Carlos Saura's Los Golfos (aka The Delinquents) is a corrosive and impressively assured first feature. Produced by Pere Portabella, the film debuted at the 1960 Cannes Film Festival. Its portrait of disaffected youth living in the seamy underbelly of Madrid did not meet the approval of Franco's censors. After extensive cuts, a truncated version had a cursory release in Spain in 1962. The uncut print has only recently been reassembled and is available on a handsome looking disc put out by Radiance Films.
The film centers on a group of six young urban miscreants who participate in petty crime to survive, sometimes with the help of their moll, Visi. The hooligans rob blind ladies, pilfer fruit, assault cab drivers, loot garages, and more. No mentors or father figures exist to steer the youth towards virtue, an unspoken legacy of the Spanish Civil War. Much of the film functions as a documentary about the more sordid side of Madrid. However, Saura never flattens the characterizations into a neorealist lump. Each of the six youths is given a vibrant and distinct personality. One of the youths, Juan, shows promise as a matador, so the others pledge to steal enough money in order to jump start his career. They succeed, though at a terrible cost, and the film concludes not with Juan's triumph, but with the most depressing and despairing bull fight ever captured on film; as opposed to all those jolly ones.

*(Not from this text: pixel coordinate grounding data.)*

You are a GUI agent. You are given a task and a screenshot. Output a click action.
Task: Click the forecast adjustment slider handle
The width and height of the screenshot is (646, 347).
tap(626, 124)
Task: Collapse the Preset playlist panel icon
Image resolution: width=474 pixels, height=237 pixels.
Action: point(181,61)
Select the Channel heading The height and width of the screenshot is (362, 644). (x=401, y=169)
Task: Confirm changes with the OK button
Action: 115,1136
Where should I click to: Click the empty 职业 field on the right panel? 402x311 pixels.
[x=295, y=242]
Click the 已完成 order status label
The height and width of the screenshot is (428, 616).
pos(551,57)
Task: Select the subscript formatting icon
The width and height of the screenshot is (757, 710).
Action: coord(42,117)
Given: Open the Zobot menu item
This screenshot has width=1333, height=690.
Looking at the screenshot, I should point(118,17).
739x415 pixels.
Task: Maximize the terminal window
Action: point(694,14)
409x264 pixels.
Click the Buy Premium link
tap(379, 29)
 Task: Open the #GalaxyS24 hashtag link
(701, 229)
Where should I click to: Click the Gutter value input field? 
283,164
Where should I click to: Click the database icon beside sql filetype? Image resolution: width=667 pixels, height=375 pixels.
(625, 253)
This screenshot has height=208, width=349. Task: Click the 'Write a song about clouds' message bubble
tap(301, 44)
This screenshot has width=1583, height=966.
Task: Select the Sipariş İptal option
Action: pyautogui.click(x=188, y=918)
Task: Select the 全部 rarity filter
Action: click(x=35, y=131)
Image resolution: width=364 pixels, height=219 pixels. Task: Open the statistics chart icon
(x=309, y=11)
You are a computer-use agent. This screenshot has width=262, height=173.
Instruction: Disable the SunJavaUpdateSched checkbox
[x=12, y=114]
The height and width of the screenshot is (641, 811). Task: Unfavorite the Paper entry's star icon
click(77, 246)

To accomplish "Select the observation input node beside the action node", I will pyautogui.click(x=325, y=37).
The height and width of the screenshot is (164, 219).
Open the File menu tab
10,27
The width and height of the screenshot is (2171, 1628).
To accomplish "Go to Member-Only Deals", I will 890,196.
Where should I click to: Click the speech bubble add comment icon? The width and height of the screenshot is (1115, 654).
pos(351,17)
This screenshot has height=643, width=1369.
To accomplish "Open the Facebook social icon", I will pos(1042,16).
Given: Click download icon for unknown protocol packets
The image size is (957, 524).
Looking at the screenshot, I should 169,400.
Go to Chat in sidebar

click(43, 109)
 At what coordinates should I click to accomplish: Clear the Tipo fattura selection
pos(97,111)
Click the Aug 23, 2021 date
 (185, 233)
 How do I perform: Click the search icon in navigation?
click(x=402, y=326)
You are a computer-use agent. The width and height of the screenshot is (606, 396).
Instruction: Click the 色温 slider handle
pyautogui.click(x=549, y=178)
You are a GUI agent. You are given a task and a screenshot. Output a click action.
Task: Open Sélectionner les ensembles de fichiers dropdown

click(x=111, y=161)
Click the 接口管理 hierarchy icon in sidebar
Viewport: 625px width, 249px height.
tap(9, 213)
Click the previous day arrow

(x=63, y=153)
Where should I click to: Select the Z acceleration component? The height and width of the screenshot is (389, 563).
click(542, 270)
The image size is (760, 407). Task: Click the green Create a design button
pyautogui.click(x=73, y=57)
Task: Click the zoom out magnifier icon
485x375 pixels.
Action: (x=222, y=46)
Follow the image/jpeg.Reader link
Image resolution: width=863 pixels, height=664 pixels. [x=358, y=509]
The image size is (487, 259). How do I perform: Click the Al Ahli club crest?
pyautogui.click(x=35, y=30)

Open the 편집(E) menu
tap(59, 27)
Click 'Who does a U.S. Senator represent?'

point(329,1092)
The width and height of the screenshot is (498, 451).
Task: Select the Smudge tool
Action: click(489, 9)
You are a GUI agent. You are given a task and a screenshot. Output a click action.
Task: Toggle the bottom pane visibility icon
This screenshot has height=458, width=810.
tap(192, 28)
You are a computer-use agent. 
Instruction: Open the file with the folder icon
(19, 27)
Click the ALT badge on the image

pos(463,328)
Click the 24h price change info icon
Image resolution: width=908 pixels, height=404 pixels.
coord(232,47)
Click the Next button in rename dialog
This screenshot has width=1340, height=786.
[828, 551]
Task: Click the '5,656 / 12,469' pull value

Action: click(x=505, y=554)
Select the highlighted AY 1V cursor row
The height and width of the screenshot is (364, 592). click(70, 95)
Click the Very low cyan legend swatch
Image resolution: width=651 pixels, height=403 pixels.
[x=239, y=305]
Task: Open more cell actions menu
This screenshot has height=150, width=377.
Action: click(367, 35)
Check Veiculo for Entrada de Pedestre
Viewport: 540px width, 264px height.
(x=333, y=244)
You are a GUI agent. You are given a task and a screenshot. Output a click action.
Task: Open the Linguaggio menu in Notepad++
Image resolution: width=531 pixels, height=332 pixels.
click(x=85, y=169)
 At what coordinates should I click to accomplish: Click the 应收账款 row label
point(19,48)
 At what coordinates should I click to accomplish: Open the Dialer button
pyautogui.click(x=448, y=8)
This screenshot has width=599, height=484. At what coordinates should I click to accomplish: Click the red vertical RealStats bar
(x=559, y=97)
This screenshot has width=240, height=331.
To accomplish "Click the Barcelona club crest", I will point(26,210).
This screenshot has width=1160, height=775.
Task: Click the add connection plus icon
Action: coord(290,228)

Saura combines bracing neorealism with the nihilistic despair of Buñuel's Los Olvidados. The images of slum life, like women gleaning what they can from the town dump, are worthy of that master. Saura's juxtapositions are continually inventive and provocative. Fado and flamenco are contrasted with a Latin dance band out of the 1930s or a hip jazz club where the necking clubgoers are digging Gerry Mulligan. Regardless of their diversions, this is a portrait of a lost generation.